55.Spring Boot 监控平台 Prometheus + Grafana 入门

1. 概述

在《芋道 Spring Boot 监控工具 Admin 入门》文章中，我们学习了如何使用 Spring Boot Admin 作为 Spring Boot 应用的监控和管理工具。

友情提示：对于本文来说，即使胖友未阅读过《芋道 Spring Boot 监控工具 Admin 入门》文章，也毫无影响，不要慌~

不过正如我们在文末所说，Spring Boot Admin 是个轻量级 的监控工具，默认无法提供历史监控数据的查询，这对我们在排查问题时，可能不是特别不便利。

所以，本文我们就一起来，使用 Prometheus + Grafana 组件，搭建统一的监控平台。并且，来实现一个对 Spring Boot 应用监控的示例。

在阅读本文之前，胖友先去阅读下艿艿写的《芋道 Prometheus + Grafana + Alertmanager 极简入门》文章，先把 Prometheus、Grafana、Alertmanager 三个组件给搭建起来。同时在搭建的过程中，会对这三者有个直观的感受和认识。

2. Spring Boot 应用

示例代码对应仓库：lab-36-prometheus-demo 。

在《Spring Boot 监控端点 Actuator 入门》中，我们学习了 Spring Boot Actuator 端点，可以提供 HTTP 接口，获取应用的监控数据，特别是「6. metrics 端点」可以提供 Prometheus 需要的采集 Metrics 指标数据。

但是，Actuator metrics 端点提供的返回数据格式，并不符合 Prometheus 采集所需的格式。❓这可咋整呢❓所幸，Actuator 在 Spring Boot 2.X 版本后，基于 Micrometer 来实现，而 Micrometer 的 micrometer-registry-prometheus 库，提供了对 Prometheus 的支持。

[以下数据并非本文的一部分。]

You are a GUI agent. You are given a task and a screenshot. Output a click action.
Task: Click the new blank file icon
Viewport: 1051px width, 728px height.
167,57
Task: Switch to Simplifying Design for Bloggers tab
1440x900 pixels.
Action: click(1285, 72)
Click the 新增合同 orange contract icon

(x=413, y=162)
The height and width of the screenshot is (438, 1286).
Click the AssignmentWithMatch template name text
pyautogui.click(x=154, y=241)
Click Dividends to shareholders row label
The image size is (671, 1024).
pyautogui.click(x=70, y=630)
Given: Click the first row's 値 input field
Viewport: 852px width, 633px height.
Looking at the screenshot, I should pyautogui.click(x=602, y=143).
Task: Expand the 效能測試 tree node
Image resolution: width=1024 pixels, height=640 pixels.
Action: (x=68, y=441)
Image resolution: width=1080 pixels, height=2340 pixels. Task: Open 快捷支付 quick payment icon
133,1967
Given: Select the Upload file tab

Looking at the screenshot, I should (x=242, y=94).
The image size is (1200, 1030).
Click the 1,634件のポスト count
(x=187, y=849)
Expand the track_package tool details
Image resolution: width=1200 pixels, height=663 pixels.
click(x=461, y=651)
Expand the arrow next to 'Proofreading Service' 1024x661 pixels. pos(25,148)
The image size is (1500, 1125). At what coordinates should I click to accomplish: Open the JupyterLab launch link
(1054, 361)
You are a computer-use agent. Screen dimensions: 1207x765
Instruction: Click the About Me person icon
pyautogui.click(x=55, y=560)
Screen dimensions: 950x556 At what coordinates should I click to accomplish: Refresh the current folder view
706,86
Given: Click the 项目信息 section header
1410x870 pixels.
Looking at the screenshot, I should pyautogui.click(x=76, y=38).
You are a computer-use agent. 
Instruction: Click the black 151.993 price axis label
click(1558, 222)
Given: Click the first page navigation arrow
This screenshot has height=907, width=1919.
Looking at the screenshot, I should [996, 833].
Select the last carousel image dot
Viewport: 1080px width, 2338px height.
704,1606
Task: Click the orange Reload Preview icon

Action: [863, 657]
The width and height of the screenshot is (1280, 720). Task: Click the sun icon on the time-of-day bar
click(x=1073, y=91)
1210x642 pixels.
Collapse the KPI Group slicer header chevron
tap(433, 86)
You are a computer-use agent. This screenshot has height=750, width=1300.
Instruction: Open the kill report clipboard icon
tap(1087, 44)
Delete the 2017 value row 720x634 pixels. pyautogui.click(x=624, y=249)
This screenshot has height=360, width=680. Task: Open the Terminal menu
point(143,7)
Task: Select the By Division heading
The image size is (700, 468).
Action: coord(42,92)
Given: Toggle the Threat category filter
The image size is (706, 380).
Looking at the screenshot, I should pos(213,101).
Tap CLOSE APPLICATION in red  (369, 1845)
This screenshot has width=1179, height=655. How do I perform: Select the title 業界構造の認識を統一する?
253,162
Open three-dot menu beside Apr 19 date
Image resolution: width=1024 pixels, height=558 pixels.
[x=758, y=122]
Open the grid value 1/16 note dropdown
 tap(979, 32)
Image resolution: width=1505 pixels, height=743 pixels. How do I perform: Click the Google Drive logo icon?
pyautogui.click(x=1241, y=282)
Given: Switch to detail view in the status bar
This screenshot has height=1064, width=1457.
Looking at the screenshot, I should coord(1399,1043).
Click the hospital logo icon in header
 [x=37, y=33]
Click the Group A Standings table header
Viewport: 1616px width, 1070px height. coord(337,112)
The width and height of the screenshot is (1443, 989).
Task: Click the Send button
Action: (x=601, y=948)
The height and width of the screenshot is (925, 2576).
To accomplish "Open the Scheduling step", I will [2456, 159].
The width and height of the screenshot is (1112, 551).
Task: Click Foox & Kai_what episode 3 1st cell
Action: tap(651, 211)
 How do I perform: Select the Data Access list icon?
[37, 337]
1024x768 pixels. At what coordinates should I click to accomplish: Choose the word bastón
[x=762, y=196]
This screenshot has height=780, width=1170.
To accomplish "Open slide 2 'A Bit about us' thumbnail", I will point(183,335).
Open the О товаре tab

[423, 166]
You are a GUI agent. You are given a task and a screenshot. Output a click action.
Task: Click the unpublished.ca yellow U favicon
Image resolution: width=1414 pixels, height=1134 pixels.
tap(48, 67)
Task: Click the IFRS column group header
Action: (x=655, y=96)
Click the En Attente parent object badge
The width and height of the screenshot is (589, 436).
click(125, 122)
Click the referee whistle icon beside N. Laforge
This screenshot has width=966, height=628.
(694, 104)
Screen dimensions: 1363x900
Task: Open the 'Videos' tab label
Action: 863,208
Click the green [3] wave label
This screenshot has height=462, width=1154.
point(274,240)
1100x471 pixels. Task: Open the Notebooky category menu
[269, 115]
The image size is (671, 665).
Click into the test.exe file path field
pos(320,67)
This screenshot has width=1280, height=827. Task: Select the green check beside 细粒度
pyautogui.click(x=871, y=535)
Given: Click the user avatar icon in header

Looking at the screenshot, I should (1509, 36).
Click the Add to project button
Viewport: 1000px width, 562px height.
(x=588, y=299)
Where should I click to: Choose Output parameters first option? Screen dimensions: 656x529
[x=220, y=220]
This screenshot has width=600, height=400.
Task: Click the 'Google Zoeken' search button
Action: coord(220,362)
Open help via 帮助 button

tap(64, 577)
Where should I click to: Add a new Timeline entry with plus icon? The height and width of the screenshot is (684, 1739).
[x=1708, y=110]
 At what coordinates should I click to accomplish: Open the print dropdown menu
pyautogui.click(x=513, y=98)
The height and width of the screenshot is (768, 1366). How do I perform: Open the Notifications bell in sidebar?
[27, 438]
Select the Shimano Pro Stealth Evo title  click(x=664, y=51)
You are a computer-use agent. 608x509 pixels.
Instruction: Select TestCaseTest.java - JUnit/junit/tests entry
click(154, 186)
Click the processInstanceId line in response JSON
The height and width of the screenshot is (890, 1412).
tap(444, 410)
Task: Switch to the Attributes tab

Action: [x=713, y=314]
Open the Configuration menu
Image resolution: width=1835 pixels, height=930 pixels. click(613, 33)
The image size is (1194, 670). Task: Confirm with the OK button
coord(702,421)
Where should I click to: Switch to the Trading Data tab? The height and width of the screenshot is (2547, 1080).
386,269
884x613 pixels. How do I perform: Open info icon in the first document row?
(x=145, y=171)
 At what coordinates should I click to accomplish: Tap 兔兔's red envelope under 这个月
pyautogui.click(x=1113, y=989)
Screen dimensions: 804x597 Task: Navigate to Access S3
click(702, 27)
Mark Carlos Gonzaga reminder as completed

友情提示：对于本文来说，即使胖友未阅读过《Spring Boot 监控端点 Actuator 入门》文章，也毫无影响，不要慌~

下面，我们来搭建一个可以被 Prometheus 采集 Metrics 指标数据的 Spring Boot 应用实例。

2.1 引入依赖

在 pom.xml 文件中，引入相关依赖。

<?xml version="1.0" encoding="UTF-8"?>
<project xmlns="http://maven.apache.org/POM/4.0.0"
         xmlns:xsi="http://www.w3.org/2001/XMLSchema-instance"
         xsi:schemaLocation="http://maven.apache.org/POM/4.0.0 http://maven.apache.org/xsd/maven-4.0.0.xsd">
    <parent>
        <groupId>org.springframework.boot</groupId>
        <artifactId>spring-boot-starter-parent</artifactId>
        <version>2.2.2.RELEASE</version>
        <relativePath/> <!-- lookup parent from repository -->
    </parent>
    <modelVersion>4.0.0</modelVersion>

    <artifactId>lab-36-prometheus-demo</artifactId>

    <dependencies>
        <!-- 实现对 Spring MVC 的自动化配置 -->
        <dependency>
            <groupId>org.springframework.boot</groupId>
            <artifactId>spring-boot-starter-web</artifactId>
        </dependency>

        <!-- 实现对 Actuator 的自动化配置 -->
        <dependency>
            <groupId>org.springframework.boot</groupId>
            <artifactId>spring-boot-starter-actuator</artifactId>
        </dependency>

        <!-- Micrometer 对 Prometheus 的支持 -->
        <dependency>
            <groupId>io.micrometer</groupId>
            <artifactId>micrometer-registry-prometheus</artifactId>
        </dependency>
    </dependencies>

</project>

具体每个依赖的作用，胖友自己认真看下艿艿添加的所有注释噢。
另外，spring-boot-starter-web 依赖并不是必须的，仅仅是为了保证 Spring Boot 应用启动后持续运行。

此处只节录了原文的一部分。